Data entries
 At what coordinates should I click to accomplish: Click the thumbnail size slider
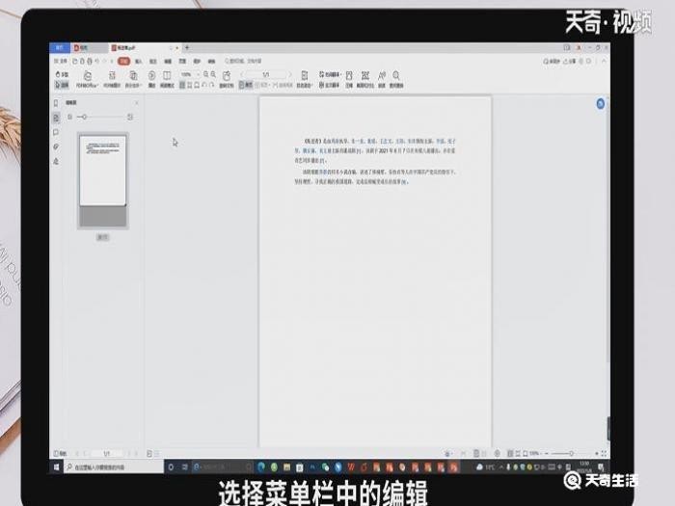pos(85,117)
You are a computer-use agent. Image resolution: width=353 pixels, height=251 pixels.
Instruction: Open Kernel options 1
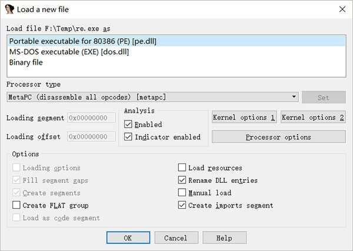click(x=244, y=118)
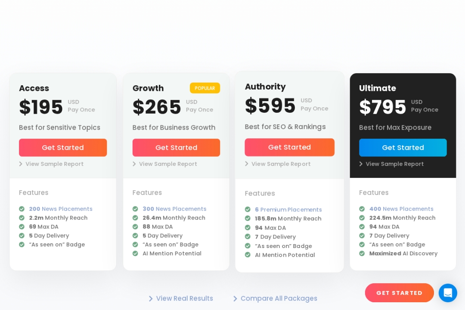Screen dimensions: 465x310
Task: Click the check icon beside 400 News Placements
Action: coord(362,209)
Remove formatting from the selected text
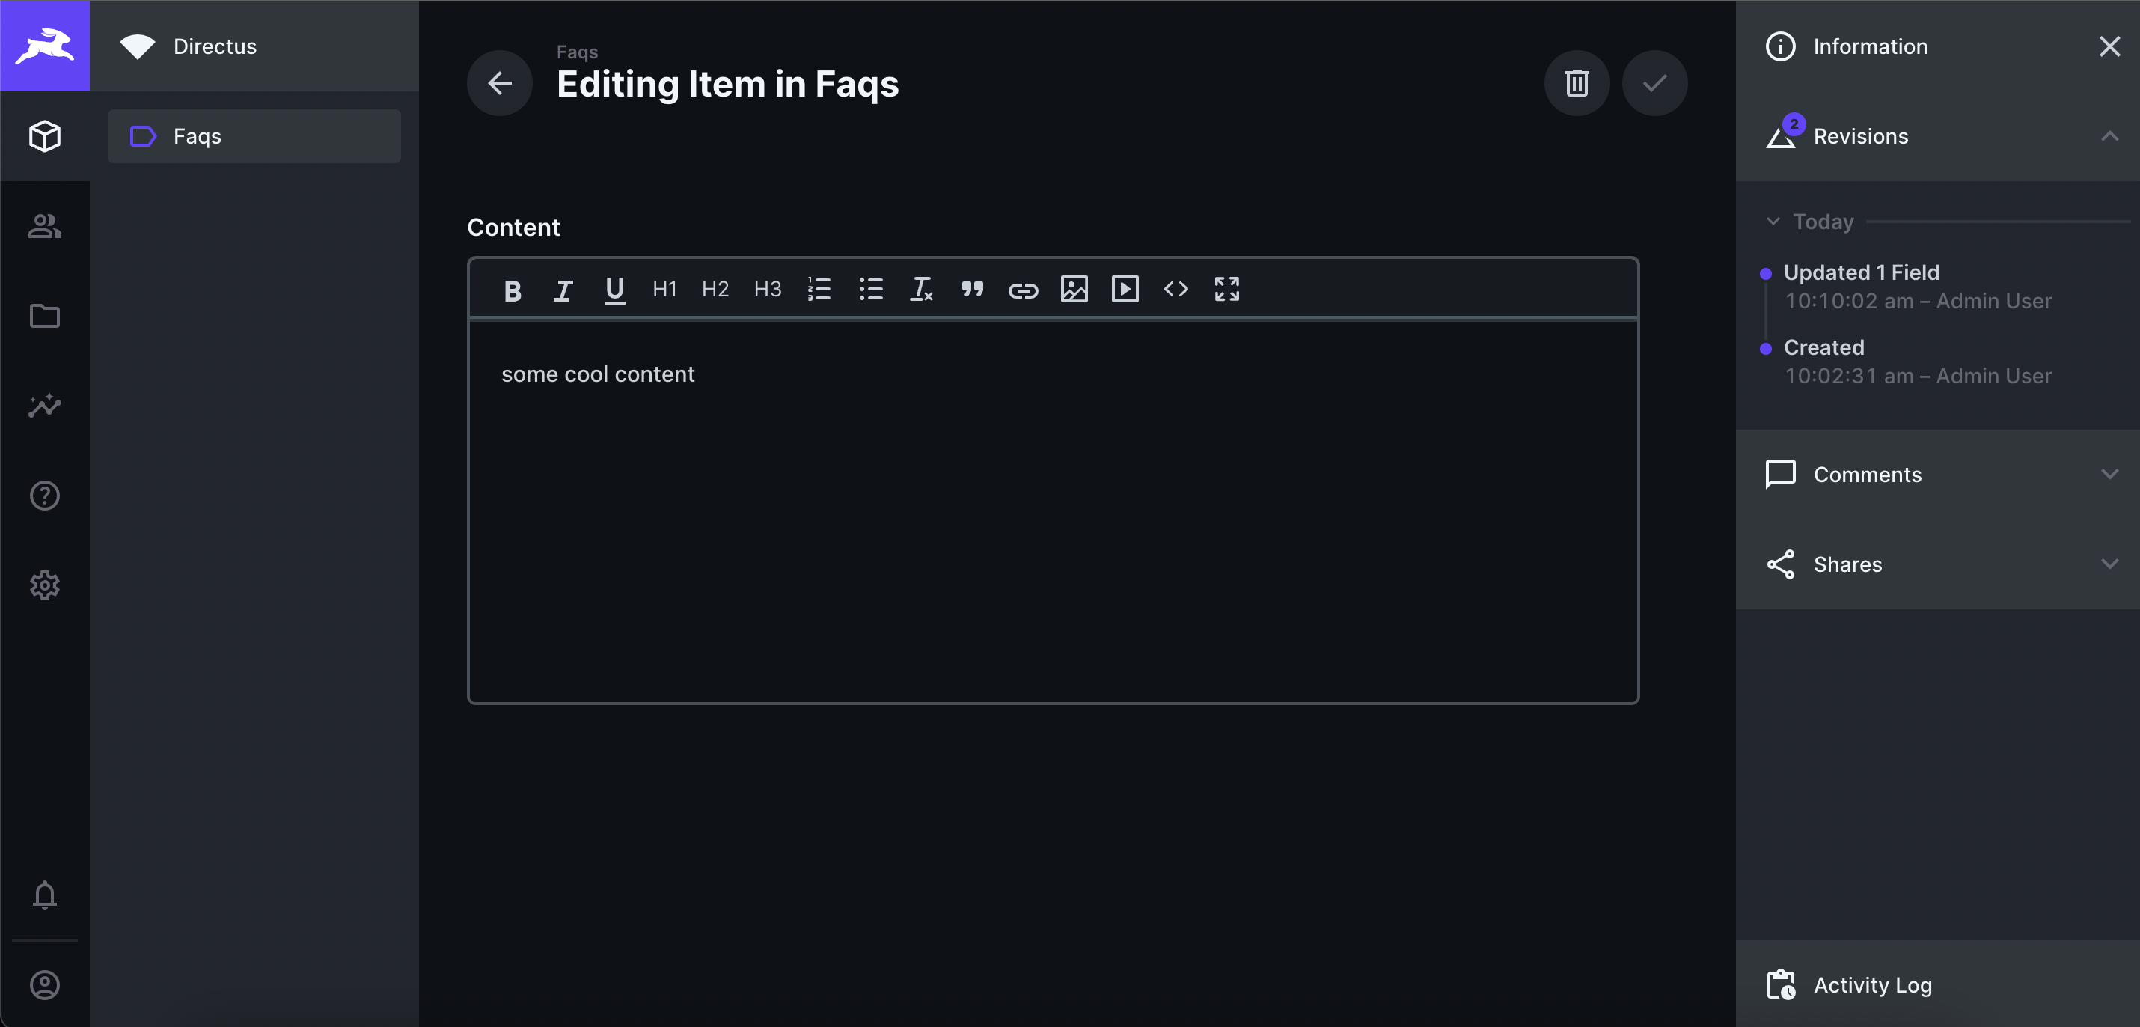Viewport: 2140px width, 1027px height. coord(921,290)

---

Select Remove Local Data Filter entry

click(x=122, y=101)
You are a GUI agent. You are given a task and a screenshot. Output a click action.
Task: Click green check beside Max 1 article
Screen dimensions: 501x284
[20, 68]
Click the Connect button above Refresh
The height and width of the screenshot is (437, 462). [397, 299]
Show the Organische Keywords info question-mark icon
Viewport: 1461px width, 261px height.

_YOUR GOAL:_ Look through the entries above, find each line containing "agent", and copy it.

_WRITTEN SOLUTION:_
You are a computer-use agent. Image resolution: width=353 pixels, height=251 pixels.
You are a GUI agent. You are given a task and a screenshot. Output a click action.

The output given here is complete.